- Senokos Location within North Macedonia
- Coordinates: 41°52′43″N 20°53′03″E﻿ / ﻿41.87861°N 20.88417°E
- Country: North Macedonia
- Region: Polog
- Municipality: Vrapčište

Population (2021)
- • Total: 1,351
- Time zone: UTC+1 (CET)
- • Summer (DST): UTC+2 (CEST)
- Car plates: GV
- Website: .

= Senokos, Vrapčište =

Senokos (Сенокос, Sanakos) is a village in the municipality of Vrapčište, North Macedonia. It used to be part of Negotino-Pološko Municipality.

==Demographics==
Senokos is attested in the 1467/68 Ottoman tax registry (defter) for the Nahiyah of Kalkandelen. The village had a total of 13 Christian households and 2 bachelors.

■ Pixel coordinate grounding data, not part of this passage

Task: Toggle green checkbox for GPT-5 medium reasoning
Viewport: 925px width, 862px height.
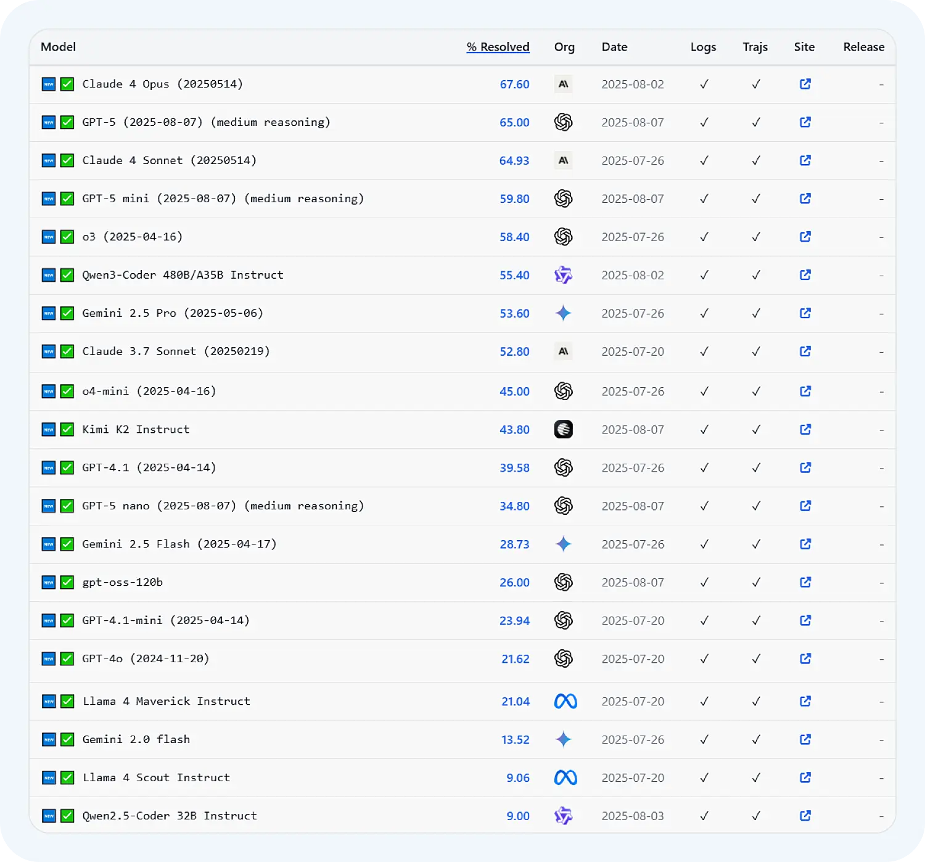Action: pyautogui.click(x=67, y=122)
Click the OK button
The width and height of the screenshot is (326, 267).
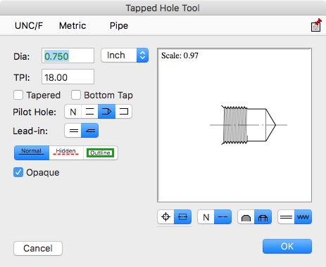click(x=287, y=246)
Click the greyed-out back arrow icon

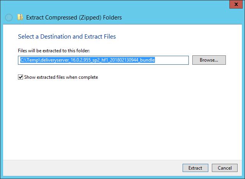point(9,17)
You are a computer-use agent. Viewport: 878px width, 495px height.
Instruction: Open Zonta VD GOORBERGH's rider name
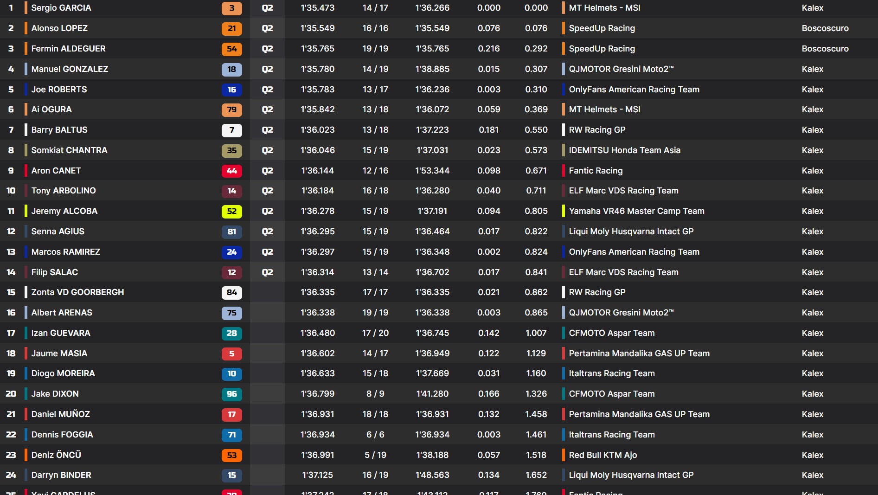pyautogui.click(x=77, y=292)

As of the 2021 census, Senokos had 1,351 residents with the following ethnic composition:
- Albanians 1,288
- Persons for whom data are taken from administrative sources 62
- Macedonians 1

According to the 2002 census, the village had a total of 1,634 inhabitants. Ethnic groups in the village include:
- Albanians 1,602
- Macedonians 2
- Bosniaks 2
- Others 28

According to the 1942 Albanian census, Senokos was inhabited by 434 Muslim Albanians.

In statistics gathered by Vasil Kanchov in 1900, the village of Senokos was inhabited 380 Muslim Albanians by 42	Orthodox Macedonians.